Increasing the Productivity of Oligonucleotide Purification through Column Scaling and Method Optimization

Importance of the topic

A reliable, high-throughput purification strategy for synthetic oligonucleotides is critical to support research, discovery, and late-stage development of genetic therapeutics. Efficient, scalable methods reduce cost and time, minimize exposure to hazardous solvents, and supply sufficient material for biological assays and quality control.

Objectives and overview of the study

This work aimed to develop a cost-effective, HFIP-free ion-pair reversed-phase purification workflow that scales seamlessly from analytical UPLC to preparative HPLC. Key goals included mobile phase optimization, column diameter scaling, method parameter tuning, and evaluation of purity, recovery, and productivity for a 20-mer oligonucleotide.

Methodology and instrumentation used

Sample: Crude 20-mer (5’-GCCTCAGTCTGCTTCCACCT-3’) reconstituted in 10 mM NH4OAc.
Analytical separation: Waters ACQUITY UPLC Oligonucleotide BEH C18, 1.7 µm, 2.1×100 mm at 60 °C using 8.6 mM triethylamine/100 mM HFIP–water (A) and MeOH (B); alternative method with 100 mM TEAA pH 7.0–water (A) and ACN (B) on XBridge Oligonucleotide BEH C18, 2.5 µm, 4.6×50 mm at 25 °C.
Preparative purification: XBridge Oligonucleotide BEH C18 OBD Prep, 2.5 µm, 30×50 mm; 100 mM TEAA pH 7.0–ACN gradient; flow rate 25 mL/min; fraction collection via Waters 3767 Sample Manager, Autopurification System (SFO, PDA/TUV, SQD2 MS) and ACQUITY ISM pump.

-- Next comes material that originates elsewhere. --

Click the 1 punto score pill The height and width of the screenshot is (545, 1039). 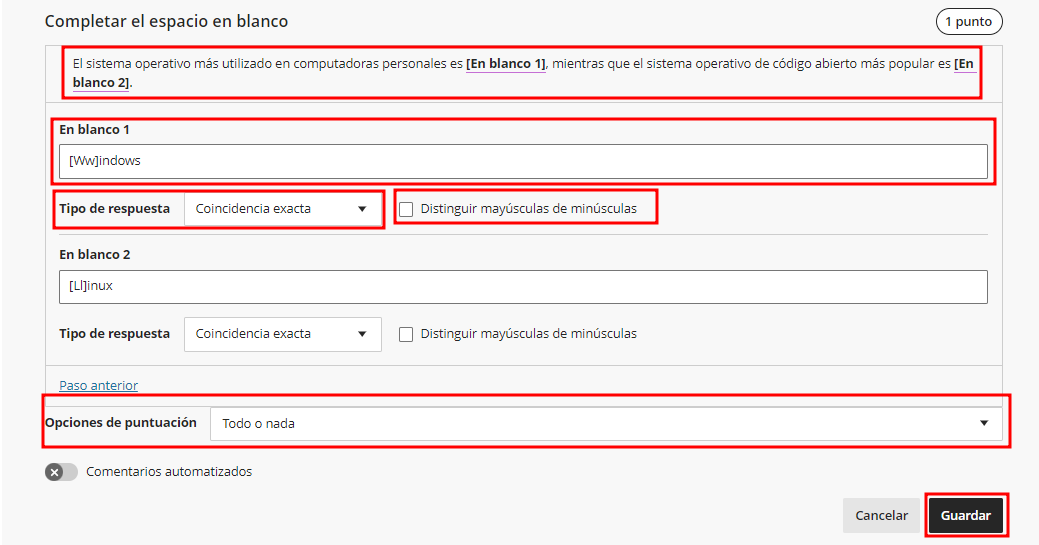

Main results and discussion

The TEA/HFIP analytical method produced ~90% purity at 60 °C. Switching to a TEAA–ACN system at ambient temperature simplified scale-up and eliminated HFIP hazards while preserving resolution of n-1 impurities. Scaling to the 30 mm preparative column at a 410 µg injection achieved 96.3% pooled purity, 85% recovery, and ~1 mg/hour throughput. Increasing load to 25 mg broadened peaks but improved productivity; optimizing gradient focus and increasing flow rates during clean-up boosted throughput to ~75–100 mg/hour.

Benefits and practical applications of the method

• Eliminates costly and hazardous HFIP, enhancing lab safety and lowering consumable expense.
• Maintains high chromatographic performance when scaling from analytical to preparative columns.
• Delivers >95% purity, >85% recovery, and up to 100 mg/hour productivity with simple gradient and flow adjustments.

Future trends and potential uses

Adoption of wider bore columns (e.g., 50 mm ID) can further raise load capacity and throughput. Offline column regeneration and MS-triggered fraction collection promise additional efficiency gains. Continued development of ion-pair reagents and high-strength packing materials will support emerging modalities in nucleic acid therapeutics.

Conclusion

A robust, HFIP-free TEAA ion-pair reversed-phase method was successfully transferred from UPLC to widebore HPLC, achieving high purity, recovery, and productivity. The approach provides a practical path for lab-scale oligonucleotide manufacturing and can be further enhanced by hardware and method refinements.

References

1. McDonald PD et al., Optimum Bed Density columns: Enabling Technology for Laboratory-Scale Isolation and Purification, Waters Corporation.
2. Gilar M et al., Best Practices for Oligonucleotide Analysis Using Ion-Pair Reversed-Phase Liquid Chromatography, Waters Corporation.
3. Gilar M et al., HPLC and UPLC Columns for Analysis of Oligonucleotides, Waters Corporation.
4. Lefebvre P et al., Evaluating the Tools for Improving Purification Productivity, Waters Application Note, 2007.